REQUEST 1:
Output the passage of the Reno travel essay between "My next stop" and "the river’s banks.", inclusive.
REQUEST 2:
In the Reno travel essay, what does Janis Ni say about Reno compared with Vegas, where she lived before? Explain in one to three sentences.

My mother-in-law lives to gamble. She comes over from Taiwan once a year to visit for a few months, and the inevitable trip to Reno makes her eyes light up more than if I’d ever make her a grandma. Maybe if I was as lucky as her I’d like to gamble, too.  The woman is a winner. Hours on hours spent in front of slot machines and she always comes out ahead. Maybe it’s persistence, or intuition, or just plain luck, but whatever it is, I don’t have it.  I blow through the twenty bucks I’m willing to part with in five minutes and then I’m twiddling my thumbs for two days while she pushes magic money buttons to her heart’s content.
This year, I decided it was going to be different. I wasn’t going to sit in the smoky casinos soaking in the sadness of “The Biggest Little City in the World”, aghast at the haggard leathery regulars clocking in at their favorite machines with a highball at 10 am. No, this year, I was going to see the sights.
True to form, Mama Money Buttons got the first one-cent slot machine she sat down at to sing. Five thousand pennies within five minutes of setting foot in Reno.  Once I rapidly established that my luck hadn’t changed since last year, I got down to the business of being a tourist. Lucky for me, Artown was going on. Every July, a month long festival is held all over town showcasing local visual and performing artists.
I picked up a listing of the events and followed the map. It led me to Lavender Ridge, a surprising patch of beauty surrounded by the barren desert landscape right outside Reno proper.  Rows of bee-covered lavender in many varieties filled the air with its comforting scent. It wasn’t a huge venue for Art with a capital A – a few photographers, potters, jewelers, and clothing designers had booths set up with their wares, but the real draw was the purple stuff – everything lavender on sale from plants to cookies to crafts. A nice stop to smell the flowers.
My next stop was the McKinley Arts and Culture Center, and the big surprise there was the view. It sits across the street from the Truckee River and the gorgeous Reno Riverwalk District, a lush tree-lined oasis for people to jog and walk their dogs and just stroll along looking at the many historic buildings alongside the river’s banks.
Inside, the Friends of McKinley artists proudly displayed their work, giving a percentage of the profits to maintenance the Center.  Janis Ni’s paintings stood out from the rest of the amateurish work, her vibrant landscapes making surrounding Nevada look like a wilderness wonderland. She moved to Reno from Vegas. “It’s smaller and more community-oriented here, much easier to organize artists for an event like this.”

GIVEN ENTRIES:

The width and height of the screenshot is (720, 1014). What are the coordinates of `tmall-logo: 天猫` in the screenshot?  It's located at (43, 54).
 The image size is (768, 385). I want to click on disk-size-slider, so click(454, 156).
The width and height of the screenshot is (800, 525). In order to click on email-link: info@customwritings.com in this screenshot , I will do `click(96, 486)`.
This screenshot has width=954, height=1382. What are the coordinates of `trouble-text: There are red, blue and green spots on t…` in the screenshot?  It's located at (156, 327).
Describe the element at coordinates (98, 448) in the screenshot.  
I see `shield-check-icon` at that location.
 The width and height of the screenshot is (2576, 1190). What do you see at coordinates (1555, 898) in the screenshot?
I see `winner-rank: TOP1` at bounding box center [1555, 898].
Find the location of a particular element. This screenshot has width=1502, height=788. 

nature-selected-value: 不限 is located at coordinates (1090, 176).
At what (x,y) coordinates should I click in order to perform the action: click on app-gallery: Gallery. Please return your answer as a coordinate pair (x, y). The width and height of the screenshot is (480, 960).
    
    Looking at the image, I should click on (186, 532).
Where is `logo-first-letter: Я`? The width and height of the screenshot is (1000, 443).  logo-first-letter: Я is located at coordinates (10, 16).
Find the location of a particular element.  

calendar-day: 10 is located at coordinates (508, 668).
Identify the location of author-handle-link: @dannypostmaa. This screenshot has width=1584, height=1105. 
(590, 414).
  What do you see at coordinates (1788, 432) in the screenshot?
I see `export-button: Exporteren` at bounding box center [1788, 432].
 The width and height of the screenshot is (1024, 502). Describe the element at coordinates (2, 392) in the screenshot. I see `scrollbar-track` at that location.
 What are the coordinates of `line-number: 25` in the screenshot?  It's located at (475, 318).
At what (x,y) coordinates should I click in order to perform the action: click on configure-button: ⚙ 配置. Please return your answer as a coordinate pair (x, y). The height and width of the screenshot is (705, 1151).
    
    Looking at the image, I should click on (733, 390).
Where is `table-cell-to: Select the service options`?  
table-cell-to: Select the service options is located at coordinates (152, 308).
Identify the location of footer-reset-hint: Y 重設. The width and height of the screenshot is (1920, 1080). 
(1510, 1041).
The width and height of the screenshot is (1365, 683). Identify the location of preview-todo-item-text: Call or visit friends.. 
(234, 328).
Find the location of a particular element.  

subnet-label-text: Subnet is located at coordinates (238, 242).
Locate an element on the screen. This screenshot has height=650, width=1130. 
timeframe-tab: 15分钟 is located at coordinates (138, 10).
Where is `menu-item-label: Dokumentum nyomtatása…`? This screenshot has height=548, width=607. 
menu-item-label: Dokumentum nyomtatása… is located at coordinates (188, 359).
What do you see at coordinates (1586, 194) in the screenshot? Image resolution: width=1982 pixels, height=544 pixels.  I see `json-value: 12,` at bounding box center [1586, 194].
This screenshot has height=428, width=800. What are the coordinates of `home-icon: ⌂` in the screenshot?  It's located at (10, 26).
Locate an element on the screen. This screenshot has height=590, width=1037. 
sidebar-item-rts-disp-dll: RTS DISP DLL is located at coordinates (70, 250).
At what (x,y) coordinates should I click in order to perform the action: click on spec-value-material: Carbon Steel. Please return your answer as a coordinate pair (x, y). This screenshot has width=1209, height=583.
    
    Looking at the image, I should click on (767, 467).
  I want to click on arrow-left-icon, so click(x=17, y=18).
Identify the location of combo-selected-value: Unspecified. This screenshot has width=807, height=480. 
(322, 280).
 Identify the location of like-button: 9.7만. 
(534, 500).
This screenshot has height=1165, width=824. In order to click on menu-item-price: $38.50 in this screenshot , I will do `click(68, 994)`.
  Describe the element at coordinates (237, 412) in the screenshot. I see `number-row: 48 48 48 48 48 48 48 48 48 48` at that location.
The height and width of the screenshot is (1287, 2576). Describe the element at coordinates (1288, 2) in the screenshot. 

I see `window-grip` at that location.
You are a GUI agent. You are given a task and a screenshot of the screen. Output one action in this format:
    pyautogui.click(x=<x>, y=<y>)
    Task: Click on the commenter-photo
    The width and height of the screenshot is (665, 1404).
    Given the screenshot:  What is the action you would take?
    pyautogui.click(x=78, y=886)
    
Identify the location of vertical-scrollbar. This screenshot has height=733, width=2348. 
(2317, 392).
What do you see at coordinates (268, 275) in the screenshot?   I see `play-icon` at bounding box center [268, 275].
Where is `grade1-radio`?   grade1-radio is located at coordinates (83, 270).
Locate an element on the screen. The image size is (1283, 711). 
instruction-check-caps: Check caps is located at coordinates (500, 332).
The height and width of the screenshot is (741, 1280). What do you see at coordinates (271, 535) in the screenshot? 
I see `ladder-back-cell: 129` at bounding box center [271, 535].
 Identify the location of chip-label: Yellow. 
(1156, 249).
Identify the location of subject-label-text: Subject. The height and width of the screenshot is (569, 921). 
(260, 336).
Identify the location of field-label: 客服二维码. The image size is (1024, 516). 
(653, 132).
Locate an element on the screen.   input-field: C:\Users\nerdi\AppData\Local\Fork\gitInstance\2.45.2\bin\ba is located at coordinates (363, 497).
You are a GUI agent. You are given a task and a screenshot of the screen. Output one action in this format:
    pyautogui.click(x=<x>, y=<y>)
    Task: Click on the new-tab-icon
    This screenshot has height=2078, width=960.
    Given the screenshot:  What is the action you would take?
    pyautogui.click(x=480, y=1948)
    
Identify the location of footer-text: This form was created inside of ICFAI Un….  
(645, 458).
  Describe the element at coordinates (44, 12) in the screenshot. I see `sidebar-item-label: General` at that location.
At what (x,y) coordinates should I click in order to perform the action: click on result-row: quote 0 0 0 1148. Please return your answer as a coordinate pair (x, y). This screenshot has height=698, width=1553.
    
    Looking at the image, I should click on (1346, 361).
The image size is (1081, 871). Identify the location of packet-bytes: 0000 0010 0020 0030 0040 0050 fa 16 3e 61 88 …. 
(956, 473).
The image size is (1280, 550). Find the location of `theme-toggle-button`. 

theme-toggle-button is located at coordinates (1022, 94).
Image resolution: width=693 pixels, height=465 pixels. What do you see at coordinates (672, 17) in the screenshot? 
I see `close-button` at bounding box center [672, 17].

ANSWER SECTION 1:
My next stop was the McKinley Arts and Culture Center, and the big surprise there was the view. It sits across the street from the Truckee River and the gorgeous Reno Riverwalk District, a lush tree-lined oasis for people to jog and walk their dogs and just stroll along looking at the many historic buildings alongside the river’s banks.

ANSWER SECTION 2:
Janis Ni says Reno is smaller and more community-oriented than Vegas. Because of that, she finds it much easier to organize artists for an event like the Friends of McKinley show.